Brent's side of our bathroom vanity is plastered with inspirational quotes. The quote wall is something I often openly mock but secretly love. The contributors run the gamut from Gordon B. Hinckley to Jack Black. Somewhere along Brent's spectrum of brilliant minds sits Winston Churchill. One quote from him caught my eye before bed last night and has been burning in my mind ever since.
"I am an optimist. It does not seem too much use being anything else."
This is my motto for today. What good does it do any of us to be anything but optimistic?
I might have wavered a bit after meeting with the pediatric anesthesiologist who went over the dangers of brain surgery and ran down a laundry list of possible outcomes including stroke, nerve damage, etc. He did call us "veterans" at this whole brain surgery thing. I'm not quite sure yet how I feel about that comment, so we'll just leave it at that.
I also might have started shaking when the neurosurgeon reminded us that "this is a big deal". "We're going to be aggressive." "This is his one shot." (Gesturing to Keith). Basically, if we don't resect a very good portion of this tumor, therapy is not going to do much good.
Brent and I told ourselves that as medical professionals the physicians are obligated to explain all the risks. And despite those risks we still feel very optimistic. Remember it doesn't do any good to be anything else.
I also feel gratitude today. While we were in the pre-surgery area, there was a young mother and a beautiful baby boy headed for a second heart surgery. The mother had a laptop in her son's crib where her husband was available via Skype since he is currently serving in Iraq. Our hearts went out to her. She did have a friend and her pastor with her but that is not nearly the same as having a spouse's hand to hold or having a spouse give reassurance like only he or she can. Sometimes we think we have it the worst but in reality, we never do. Brent and I reminded each other of that and were even more grateful for each other. I said a silent prayer for that baby, his family and his medical team.

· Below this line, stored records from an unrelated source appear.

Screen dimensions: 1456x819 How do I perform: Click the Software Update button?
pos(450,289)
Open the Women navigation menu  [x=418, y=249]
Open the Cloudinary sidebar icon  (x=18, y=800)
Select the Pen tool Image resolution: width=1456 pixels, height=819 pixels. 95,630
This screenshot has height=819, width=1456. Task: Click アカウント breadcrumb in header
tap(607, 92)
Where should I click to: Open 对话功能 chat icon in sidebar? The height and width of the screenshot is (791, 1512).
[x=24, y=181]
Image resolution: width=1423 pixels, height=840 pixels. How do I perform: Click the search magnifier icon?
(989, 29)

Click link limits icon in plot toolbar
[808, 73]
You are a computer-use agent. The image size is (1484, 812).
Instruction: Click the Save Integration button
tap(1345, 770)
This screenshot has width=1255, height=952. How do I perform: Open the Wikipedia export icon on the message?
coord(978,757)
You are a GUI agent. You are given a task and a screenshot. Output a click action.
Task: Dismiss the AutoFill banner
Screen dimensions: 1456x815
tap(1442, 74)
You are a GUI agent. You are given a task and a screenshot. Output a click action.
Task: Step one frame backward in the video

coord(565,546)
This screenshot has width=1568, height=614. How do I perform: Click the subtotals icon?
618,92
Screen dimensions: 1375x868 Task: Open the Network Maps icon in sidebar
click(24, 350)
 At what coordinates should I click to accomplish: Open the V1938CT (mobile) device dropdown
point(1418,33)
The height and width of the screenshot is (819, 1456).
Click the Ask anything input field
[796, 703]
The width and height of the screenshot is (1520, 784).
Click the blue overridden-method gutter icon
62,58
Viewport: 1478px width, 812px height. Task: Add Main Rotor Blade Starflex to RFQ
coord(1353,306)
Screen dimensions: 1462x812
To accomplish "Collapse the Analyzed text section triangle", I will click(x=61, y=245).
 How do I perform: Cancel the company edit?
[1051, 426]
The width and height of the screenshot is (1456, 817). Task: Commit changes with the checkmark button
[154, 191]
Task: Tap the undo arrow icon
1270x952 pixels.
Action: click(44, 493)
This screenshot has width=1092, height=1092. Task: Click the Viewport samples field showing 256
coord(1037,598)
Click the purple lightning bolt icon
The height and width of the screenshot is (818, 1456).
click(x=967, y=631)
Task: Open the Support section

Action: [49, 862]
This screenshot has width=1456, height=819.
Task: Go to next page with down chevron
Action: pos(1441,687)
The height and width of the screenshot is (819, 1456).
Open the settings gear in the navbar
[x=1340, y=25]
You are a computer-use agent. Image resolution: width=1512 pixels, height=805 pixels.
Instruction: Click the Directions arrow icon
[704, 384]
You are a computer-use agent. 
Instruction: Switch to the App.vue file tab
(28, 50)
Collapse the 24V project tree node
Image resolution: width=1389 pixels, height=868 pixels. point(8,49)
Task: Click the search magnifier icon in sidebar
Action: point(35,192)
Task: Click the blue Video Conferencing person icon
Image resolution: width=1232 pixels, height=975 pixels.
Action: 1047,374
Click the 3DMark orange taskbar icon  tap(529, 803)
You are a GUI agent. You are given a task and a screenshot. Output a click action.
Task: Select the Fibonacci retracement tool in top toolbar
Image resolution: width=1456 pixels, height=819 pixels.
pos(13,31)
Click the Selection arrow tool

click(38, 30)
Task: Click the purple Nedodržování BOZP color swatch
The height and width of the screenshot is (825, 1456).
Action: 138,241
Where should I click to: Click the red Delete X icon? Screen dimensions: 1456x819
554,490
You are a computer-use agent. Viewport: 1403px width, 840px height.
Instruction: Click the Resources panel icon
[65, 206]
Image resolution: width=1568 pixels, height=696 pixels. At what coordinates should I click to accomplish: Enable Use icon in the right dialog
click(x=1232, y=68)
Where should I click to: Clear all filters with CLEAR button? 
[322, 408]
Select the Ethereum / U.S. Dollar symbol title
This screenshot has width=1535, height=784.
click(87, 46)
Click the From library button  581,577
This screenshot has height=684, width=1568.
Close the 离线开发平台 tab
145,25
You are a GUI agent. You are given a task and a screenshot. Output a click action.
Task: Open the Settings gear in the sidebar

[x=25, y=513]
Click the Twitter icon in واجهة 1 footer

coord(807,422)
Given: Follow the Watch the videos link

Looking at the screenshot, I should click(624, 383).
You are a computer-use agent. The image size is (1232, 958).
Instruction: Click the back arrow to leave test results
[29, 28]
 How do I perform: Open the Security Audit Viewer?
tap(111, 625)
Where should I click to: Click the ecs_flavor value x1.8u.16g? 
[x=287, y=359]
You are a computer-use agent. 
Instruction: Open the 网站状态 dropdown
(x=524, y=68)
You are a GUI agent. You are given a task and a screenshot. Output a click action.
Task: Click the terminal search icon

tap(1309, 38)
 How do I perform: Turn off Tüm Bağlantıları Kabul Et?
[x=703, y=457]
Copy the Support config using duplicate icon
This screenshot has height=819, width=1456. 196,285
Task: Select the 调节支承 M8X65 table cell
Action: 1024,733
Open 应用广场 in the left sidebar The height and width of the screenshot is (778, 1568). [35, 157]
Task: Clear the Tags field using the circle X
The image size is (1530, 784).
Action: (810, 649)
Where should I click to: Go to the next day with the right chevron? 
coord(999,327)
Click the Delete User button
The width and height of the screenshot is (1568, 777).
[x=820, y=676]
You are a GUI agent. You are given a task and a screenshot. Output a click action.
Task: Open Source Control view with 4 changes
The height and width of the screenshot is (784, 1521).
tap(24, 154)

Currently, we are waiting out another surgery. This one is not as technical as the last one but every bit as important. In order for Keith's treatment plan to remain in the "Standard risk" category as opposed to the "Moderate or High risk" category, we need to remove close to all of this tumor. The pathology results show that this is not a classic medulloblastoma but shows signs of a slightly more aggressive type of medulloblastoma. Since at 3 years and 3 months, he barely exceeds the radiation age minimum of 3 years old, we would obviously like to keep his young brain at the lowest radiation rate as possible. If the surgeons can remove enough, Keith won't have to receive those stronger amounts of radiation and chemotherapy used for cases in the "moderate to high risk" category but can remain in the "Standard risk" category.
So, we are waiting. But we are hopeful and faithful and optimistic. Thank you again to countless people out there who are praying and fasting for us and simply keeping us in your thoughts. We've received many words of encouragement from many people and in many forms. Thank you. Please know how much it means to us.
6 comments:
My Brent has a quote wall in our bathroom too! It must be the name.
I am thinking about all of you. We love you. You are in my constant prayers.
Girl friend - I cannot get you off my mind. Just got back from a run, had checked the blog this morning and came in to find this new post. I am going to say a prayer for you right now before my kids get home from school. The Lord is aware of us - you, your family, Keith - and those grandparents who I know need our prayers too! Your families' love is tangible through this blog. I pray for you all.
Isn't that the truth, just when we think we have it bad...someone else always has it worse.
Just the same, Keith and your family are continually in our prayers.
Your family is constantly on my mind, my prayers were for you this Wednesday. As I got up from my morning prayers I looked outside and saw the snow falling. My first thought? I hope that Keith can beat his snowbeasts today. We love you <3
what an incredible post. your attitude is so motivating and admirable. we have being thinking about, talking about, praying for, and fasting for your family for the past few weeks. we love you.
It's so strange to read your words, because they are exactly the same as mine in so many ways--down to the scenario. We have often counted our blessings as we always find others who have it worse than us in some way or another. Not that I'm comparing, but it does make one feel tremendous gratitude for what we have. I was just telling my mother-in-law how this kind of experience changes a person and suddenly trivial cares/concerns seem so foolish. We each have our own "perspective" though, and trials feel real to the individual. Not sure if that makes sense.
Anyhow, we've thought of you all day and prayed for little Keith and the doctors that their hands will be directed to remove the tumor. We love your family without knowing you.
You're right. Optimism is the only thing you can control right now, so yes, why be anything else? Thanks for that thought!